新型コロナウイルスのワクチン接種率が世界で最も高いセーシェル共和国で、感染者数が7日までの1週間で2倍以上に急増した。 当国で接種されたワクチンのおよそ6割が中国医薬集団(シノファーム)ワクチンであることが知られている。世界保健機関(WHO)は同国の状況を精査すると発表した。
ブルームバーグ通信10日の報道によると、セーシェル保健当局は10日、新型コロナウイルス感染者は2486人で、先週以後2倍以上急増したと発表した。そのうち37%は、先日当局が実施したワクチン接種を2回終えていたという。
セーシェルで接種されたワクチンのうち、57%は中国製ワクチンで、残りは英アストラゼネカのライセンスを得てインドが生産したコビシールドだという。
アフリカ、インド洋一帯の島国セーシェルの人口は10万人弱。セーシェルはワクチンの完全接種率(2回以上接種した比率)が全人口の62.2%に達し、世界で最も高い。
同通信は昨年末に南アフリカ型変異株「B.1.351」が今年2月にセーシェルで発見され、接種したワクチンの効果が変異株に弱い可能性も指摘した。

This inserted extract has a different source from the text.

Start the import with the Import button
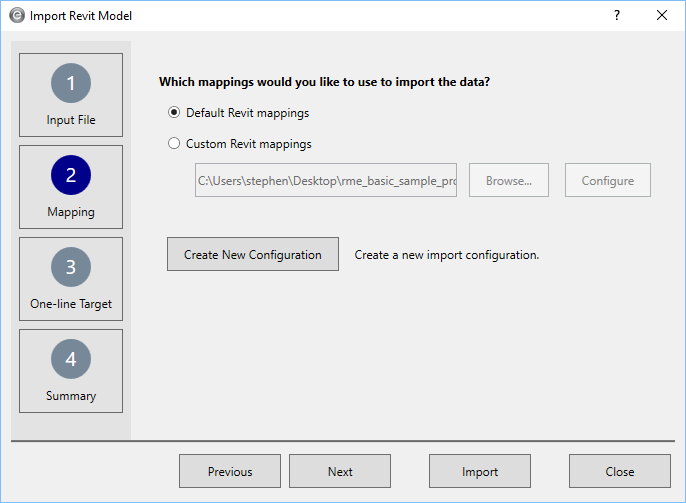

セーシェルでは1月、中国シノファームが開発したワクチン5万回分が、アラブ首長国連邦(UAE)から寄付された。同月、セーシェルのラムカラワン大統領は訪問した中国・王毅外相と会談し、中国製ワクチンを進んで接種する考えを表明していた。
セーシェルの国営通信は当時、アフリカでワクチン接種が行われるのは初めてと強調した。アフリカへの政治的影響を強める中国の「ワクチン外交」の一環と考えられている。